__Derivations of more precise
mathematical models:__

Accepted mathematical models of
hydraulic spool valves and amplifiers do not provide accurate enough results to
use existing models to predict the dynamics of piezoelectric/hydraulic hybrid
actuators. Therefore, an improvement to the mathematical models is integrated
into this program. Ultimately, the use of improved models will allow for
simulation of actuator designs. This simulation will provide a means of
refinement and optimization before developing any actuator hardware. Refinement
of the existing mathematical models will focus on the inclusion of a 2^{nd}
order function to simulate the observable motion of a piezoelectric stack and a
variable flow-by rate for hydraulic fluid within a hydraulic amplifier. Models
will be developed in accepted state space format and tested in a variety of
formats: Matlab/Simulink, C++, and VTB.

In conjunction with improvements to the actuator models, a mathematical relationship between the piston position and the engine valve position will be established. It is anticipated that an equivalent frequency can be calculated. This equivalent frequency takes into account the interrupted motion of engine valves within an engine cycle. For example, a typical intake valve is only open for 270 degrees out of every two engine revolutions (720 degrees)[1]. Therefore, the actuator must open and close the engine valve during this 270 degree portion of crank rotation. This results in a minimum equivalent frequency that the actuator must use as input for a given engine speed. Shown in Figure 1 is a graphical interpretation of equivalent frequency.

Figure 1 Equivalent Frequency

The development of mathematical
models that address the observable 2^{nd} order motion of piezoelectric
stacks combined with traditional hydraulic actuator relationships will lead to a
more accurate mathematical model of hybrid actuator systems. Such a model will
improve the accuracy of actuator simulations, lead to shorter development time
for future designs, and provide a foundation for optimizing performance of the
actuators being developed.

What you have to do
In the passage on hybrid actuator models, for how many degrees of crank rotation is a typical intake valve open out of every two engine revolutions?

Recorded data
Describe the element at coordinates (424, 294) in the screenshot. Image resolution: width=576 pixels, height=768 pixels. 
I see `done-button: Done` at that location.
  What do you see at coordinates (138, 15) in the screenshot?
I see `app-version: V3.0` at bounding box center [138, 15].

Exercise answer
270 degrees out of 720